WHAT IS REQUIRED
Copy out all lines of the material below in which "screenshot" occurs.

____

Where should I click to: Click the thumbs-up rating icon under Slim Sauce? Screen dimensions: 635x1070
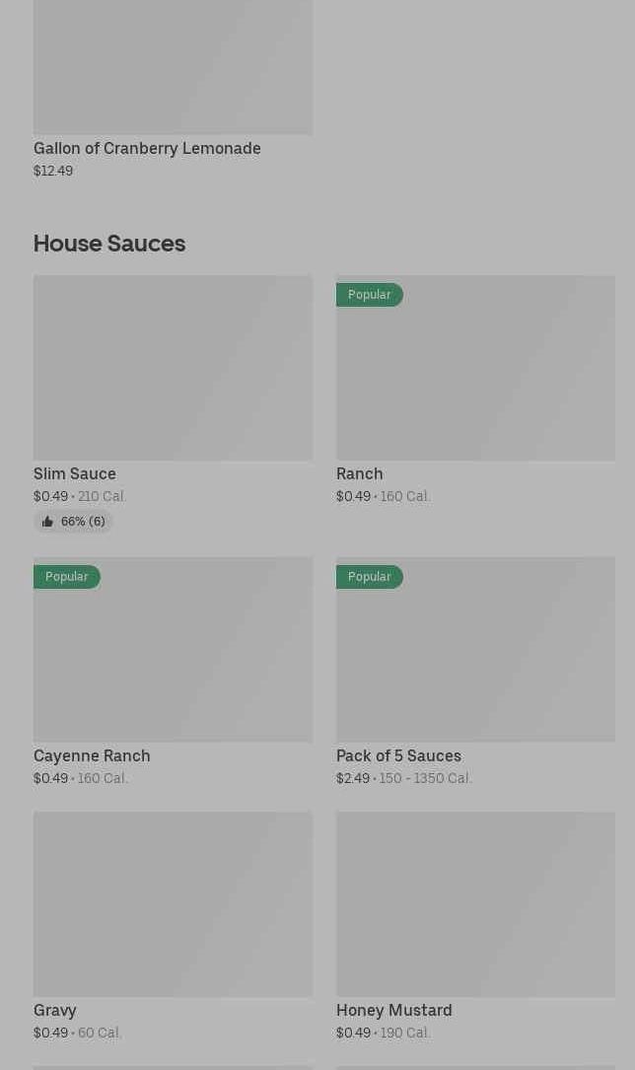47,522
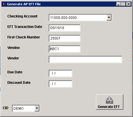Open the Checking Account dropdown arrow
The image size is (133, 117).
click(x=109, y=17)
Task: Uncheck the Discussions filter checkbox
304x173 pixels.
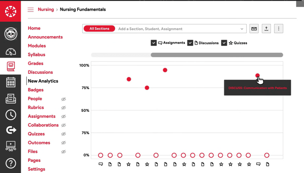Action: pos(190,43)
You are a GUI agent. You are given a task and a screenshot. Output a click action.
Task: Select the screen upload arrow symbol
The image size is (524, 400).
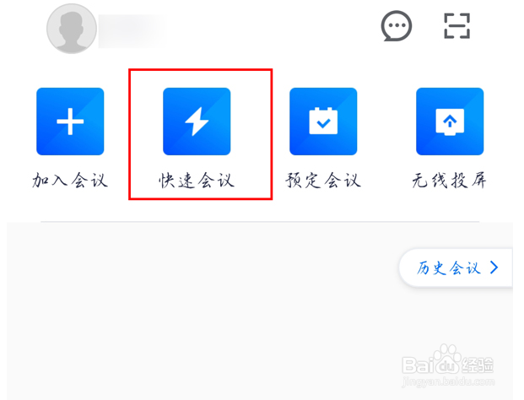point(450,122)
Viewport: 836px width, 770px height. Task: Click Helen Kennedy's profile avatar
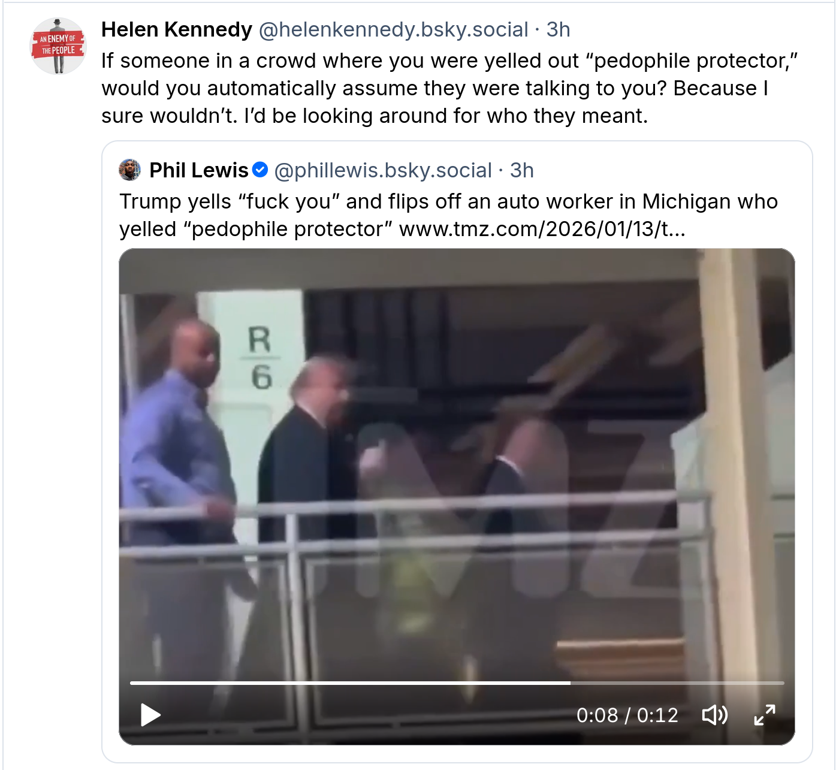pos(58,46)
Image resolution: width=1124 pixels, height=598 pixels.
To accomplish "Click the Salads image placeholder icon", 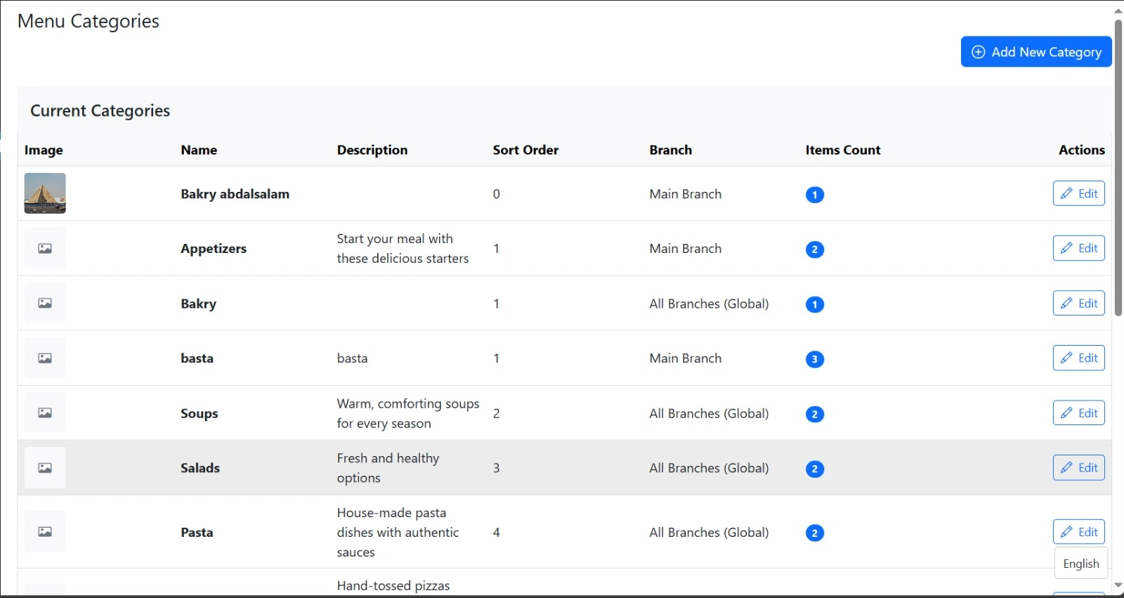I will pos(45,467).
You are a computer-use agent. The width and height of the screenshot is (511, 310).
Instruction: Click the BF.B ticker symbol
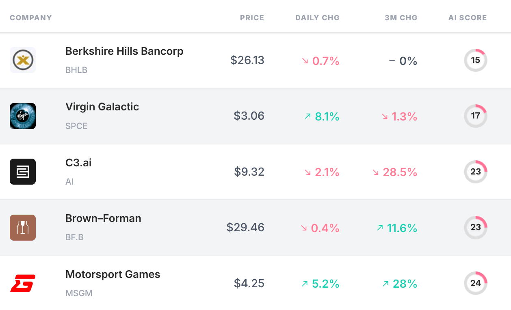pyautogui.click(x=74, y=237)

____

OUTPUT
You are a GUI agent. You are given a task and a screenshot. Output a click action.
You are a computer-use agent. The width and height of the screenshot is (511, 310).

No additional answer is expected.